The human rights activist said the men had started receiving daily pressure from their wives and children, who were fed up with the filthy living conditions, to give up the struggle and go home.
“Don’t think this is easy for them. They’re getting pressure from all sides but they say they have nowhere to go so what can they do.”

On the pavement six or seven tents house entire families and twice as many are dotted around the park in the moat.
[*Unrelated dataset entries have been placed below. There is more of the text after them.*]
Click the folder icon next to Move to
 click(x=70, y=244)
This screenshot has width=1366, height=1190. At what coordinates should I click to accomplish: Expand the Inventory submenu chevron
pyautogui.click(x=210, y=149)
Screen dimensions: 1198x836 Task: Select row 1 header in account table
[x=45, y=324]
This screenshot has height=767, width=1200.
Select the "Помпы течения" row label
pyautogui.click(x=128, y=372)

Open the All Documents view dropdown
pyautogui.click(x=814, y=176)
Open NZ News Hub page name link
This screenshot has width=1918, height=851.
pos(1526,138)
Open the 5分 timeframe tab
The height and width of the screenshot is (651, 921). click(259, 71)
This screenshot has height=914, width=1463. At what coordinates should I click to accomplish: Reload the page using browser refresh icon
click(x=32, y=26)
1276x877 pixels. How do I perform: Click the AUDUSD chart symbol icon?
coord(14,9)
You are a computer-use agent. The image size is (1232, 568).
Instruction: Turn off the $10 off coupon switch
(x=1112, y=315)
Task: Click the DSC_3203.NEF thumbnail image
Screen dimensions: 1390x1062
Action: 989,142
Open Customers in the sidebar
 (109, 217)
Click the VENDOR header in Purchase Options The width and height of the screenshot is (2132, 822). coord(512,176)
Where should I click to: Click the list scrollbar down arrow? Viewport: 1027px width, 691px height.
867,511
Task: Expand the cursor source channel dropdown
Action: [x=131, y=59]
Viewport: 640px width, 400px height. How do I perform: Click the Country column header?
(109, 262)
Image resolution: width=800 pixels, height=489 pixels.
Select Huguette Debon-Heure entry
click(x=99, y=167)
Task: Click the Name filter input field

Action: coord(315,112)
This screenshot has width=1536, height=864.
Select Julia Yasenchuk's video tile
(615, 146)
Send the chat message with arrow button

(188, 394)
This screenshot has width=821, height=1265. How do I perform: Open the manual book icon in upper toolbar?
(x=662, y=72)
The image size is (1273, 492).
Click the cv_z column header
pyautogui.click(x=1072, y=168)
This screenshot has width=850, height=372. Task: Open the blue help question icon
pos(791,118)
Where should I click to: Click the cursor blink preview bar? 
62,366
Although the refugees have tried to keep the area as clean as possible, cigarette butts are strewn everywhere and overflowing public rubbish bins attract flies and bugs.
Bangladeshi music can be heard playing from a tape recorder somewhere in the park while Kurds, Iraqis, Iranians, Bangladeshis and Pakistanis mingle among each other.

Older children play with a basketball they’ve been given, while the younger ones cling to their mothers’ skirts crying for food.

One two-and-a-half-year-old girl smiles up at the adults around her, completely unaware her hands and feet are black with dirt. Another six-year-old girl limps over to her father, a large gash on her right foot, seeking some comfort.

A young mother tries to rock her six-month-old son to sleep and another man tries to teach his three-year-old it’s unacceptable to spit over the moat.

Michael said KISA had offered to bathe the children and many were given second-hand clothes by locals whose own children had outgrown their garments and had no more need for them.

Twelve-year-old Mohammed said he had bathed once in the past eight days. He is the eldest of five, lives and goes to school in Paphos.

“I’m fed up and don’t like it here. It’s full of strangers and it’s dirty. I want to go home. I haven’t got many friends here, there I’ve got lots of friends,” he said.

Mustaffa, 33, said: “The government has no shame. They claim to be European, but they’re European only in name.”

He accused the government and immigration department of operating no differently to Arab nations and said bribing officials was common.

“For ?150 you can get a pink slip and for more a new immigration file opened,” he said.

The father of three pointed out a man whose daughters aged six and four, clung to each leg.

“See him. His wife has been in jail for six weeks. They’re threatening to send her back to Syria where she will definitely be persecuted. He is just one of many.”

He added: “A week ago there were only 100 of us. Today there are 500. Every day we increase in number. If the government doesn’t solve this soon, the refugees will react.”